The 2006 Big Sky men's basketball tournament was held March 4–8, with the final two rounds at the Walkup Skydome in Flagstaff, Arizona, home of regular season champion .

Second-seeded Montana defeated host Northern Arizona in the championship game, 73–60, to win their sixth Big Sky tournament title.

==Format==
Conference membership remained at eight. Similar to the previous year, the top six teams in the regular season conference standings participated in the tournament.
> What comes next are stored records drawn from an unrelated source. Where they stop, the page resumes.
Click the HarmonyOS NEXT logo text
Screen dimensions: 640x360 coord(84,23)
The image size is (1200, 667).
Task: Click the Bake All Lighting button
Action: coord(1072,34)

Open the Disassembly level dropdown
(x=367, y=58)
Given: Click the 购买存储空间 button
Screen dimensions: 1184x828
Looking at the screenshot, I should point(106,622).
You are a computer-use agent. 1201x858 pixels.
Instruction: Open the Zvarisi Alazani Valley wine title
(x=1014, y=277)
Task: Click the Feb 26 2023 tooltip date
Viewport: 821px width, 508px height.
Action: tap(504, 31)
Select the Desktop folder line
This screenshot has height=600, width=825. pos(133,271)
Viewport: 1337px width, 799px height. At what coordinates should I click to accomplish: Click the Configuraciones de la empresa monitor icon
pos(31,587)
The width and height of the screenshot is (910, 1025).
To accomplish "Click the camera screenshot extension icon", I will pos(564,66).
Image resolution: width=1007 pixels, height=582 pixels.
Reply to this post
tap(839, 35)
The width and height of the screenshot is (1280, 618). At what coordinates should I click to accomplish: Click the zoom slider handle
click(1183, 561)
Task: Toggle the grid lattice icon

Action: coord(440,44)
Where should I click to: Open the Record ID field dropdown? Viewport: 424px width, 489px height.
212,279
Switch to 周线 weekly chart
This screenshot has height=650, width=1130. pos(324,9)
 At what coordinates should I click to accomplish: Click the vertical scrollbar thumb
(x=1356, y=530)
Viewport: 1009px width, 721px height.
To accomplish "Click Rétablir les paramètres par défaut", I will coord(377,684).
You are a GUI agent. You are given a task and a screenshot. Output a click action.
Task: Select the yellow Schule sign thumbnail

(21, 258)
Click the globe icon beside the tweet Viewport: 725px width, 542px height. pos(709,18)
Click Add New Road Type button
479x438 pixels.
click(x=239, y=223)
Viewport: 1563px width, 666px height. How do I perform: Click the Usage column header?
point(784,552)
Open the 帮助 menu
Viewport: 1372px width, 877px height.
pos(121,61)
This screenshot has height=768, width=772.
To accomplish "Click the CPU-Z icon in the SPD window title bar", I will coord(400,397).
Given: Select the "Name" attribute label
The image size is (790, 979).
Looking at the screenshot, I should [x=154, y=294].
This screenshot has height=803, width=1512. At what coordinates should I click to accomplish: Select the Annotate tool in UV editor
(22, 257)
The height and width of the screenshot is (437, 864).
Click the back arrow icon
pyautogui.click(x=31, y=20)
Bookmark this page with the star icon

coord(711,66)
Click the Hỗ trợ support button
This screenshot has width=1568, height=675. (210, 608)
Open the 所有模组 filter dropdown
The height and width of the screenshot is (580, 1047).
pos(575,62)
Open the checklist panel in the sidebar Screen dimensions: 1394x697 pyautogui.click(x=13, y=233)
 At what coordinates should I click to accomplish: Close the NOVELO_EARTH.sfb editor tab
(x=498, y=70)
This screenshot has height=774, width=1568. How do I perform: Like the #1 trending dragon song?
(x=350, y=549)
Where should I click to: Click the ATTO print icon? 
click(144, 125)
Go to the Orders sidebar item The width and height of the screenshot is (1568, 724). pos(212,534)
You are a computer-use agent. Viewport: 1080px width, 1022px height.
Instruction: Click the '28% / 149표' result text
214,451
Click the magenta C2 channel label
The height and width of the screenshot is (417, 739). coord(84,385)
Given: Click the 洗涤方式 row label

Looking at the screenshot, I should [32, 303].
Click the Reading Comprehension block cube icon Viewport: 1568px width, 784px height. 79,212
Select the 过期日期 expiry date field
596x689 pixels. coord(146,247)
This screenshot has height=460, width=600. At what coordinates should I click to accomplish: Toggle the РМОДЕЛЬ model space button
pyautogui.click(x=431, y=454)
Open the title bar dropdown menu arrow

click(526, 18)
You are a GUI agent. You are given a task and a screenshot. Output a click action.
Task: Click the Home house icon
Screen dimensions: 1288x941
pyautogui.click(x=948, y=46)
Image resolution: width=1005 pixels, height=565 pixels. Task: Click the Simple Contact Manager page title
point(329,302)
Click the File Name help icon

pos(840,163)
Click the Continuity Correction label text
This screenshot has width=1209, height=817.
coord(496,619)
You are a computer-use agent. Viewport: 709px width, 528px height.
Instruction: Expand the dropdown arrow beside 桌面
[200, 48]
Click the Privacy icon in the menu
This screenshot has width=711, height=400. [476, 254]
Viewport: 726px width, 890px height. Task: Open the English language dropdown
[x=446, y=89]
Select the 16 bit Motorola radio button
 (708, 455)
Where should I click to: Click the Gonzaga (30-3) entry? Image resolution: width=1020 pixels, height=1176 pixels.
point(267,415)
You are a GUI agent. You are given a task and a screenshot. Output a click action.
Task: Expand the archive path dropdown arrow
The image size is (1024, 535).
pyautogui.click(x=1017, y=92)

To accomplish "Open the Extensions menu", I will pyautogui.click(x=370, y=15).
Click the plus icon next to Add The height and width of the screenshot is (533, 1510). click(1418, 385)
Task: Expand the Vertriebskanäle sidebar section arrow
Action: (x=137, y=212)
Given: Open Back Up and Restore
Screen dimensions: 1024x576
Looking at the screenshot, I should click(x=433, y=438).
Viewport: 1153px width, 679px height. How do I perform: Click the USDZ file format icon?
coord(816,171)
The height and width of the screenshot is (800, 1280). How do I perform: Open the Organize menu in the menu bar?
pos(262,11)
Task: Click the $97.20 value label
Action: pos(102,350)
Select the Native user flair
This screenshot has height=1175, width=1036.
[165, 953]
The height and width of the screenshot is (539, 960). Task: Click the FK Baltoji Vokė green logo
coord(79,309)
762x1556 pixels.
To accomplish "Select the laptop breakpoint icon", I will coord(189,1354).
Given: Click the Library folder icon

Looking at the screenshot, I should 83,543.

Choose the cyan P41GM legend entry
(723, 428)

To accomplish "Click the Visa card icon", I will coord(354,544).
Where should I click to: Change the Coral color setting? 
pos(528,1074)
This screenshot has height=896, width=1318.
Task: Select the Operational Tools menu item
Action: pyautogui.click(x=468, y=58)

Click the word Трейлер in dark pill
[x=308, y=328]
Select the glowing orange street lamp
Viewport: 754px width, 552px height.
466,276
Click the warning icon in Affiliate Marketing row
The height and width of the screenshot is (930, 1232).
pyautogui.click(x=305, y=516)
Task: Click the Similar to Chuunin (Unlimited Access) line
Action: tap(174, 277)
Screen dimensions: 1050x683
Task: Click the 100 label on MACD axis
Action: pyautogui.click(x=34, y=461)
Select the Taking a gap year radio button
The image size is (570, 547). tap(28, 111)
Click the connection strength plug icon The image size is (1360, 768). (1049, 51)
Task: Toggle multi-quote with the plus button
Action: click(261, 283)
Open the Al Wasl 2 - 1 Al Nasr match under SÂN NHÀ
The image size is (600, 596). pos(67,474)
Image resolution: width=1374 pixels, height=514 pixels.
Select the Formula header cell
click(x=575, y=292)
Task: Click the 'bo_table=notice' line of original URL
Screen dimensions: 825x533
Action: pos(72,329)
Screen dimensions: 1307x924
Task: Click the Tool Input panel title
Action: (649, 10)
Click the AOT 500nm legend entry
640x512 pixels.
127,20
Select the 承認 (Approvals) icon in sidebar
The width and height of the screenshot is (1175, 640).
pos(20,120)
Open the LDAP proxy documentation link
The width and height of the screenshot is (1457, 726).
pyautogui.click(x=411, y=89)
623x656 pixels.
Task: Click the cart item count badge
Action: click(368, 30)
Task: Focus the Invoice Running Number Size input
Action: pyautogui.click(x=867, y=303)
The top two earned byes into the semifinals while the remaining four played in the quarterfinals, which were played on Saturday at the home court of the higher seed. The lowest remaining seed met the top seed in the semifinals on Tuesday.

==NCAA tournament==
Montana earned the automatic bid to the NCAA tournament, and no other Big Sky members were invited. Seeded twelfth in the Minneapolis regional (Midwest), the Grizzlies upset Nevada in the first round at Salt Lake City. They were stopped in the next round by Boston College.

The Big Sky has had a berth in the NCAA tournament since 1968, and Montana was the conference's ninth and most recent team to advance.

Northern Arizona was invited to the 40-team NIT, but lost in the first round to .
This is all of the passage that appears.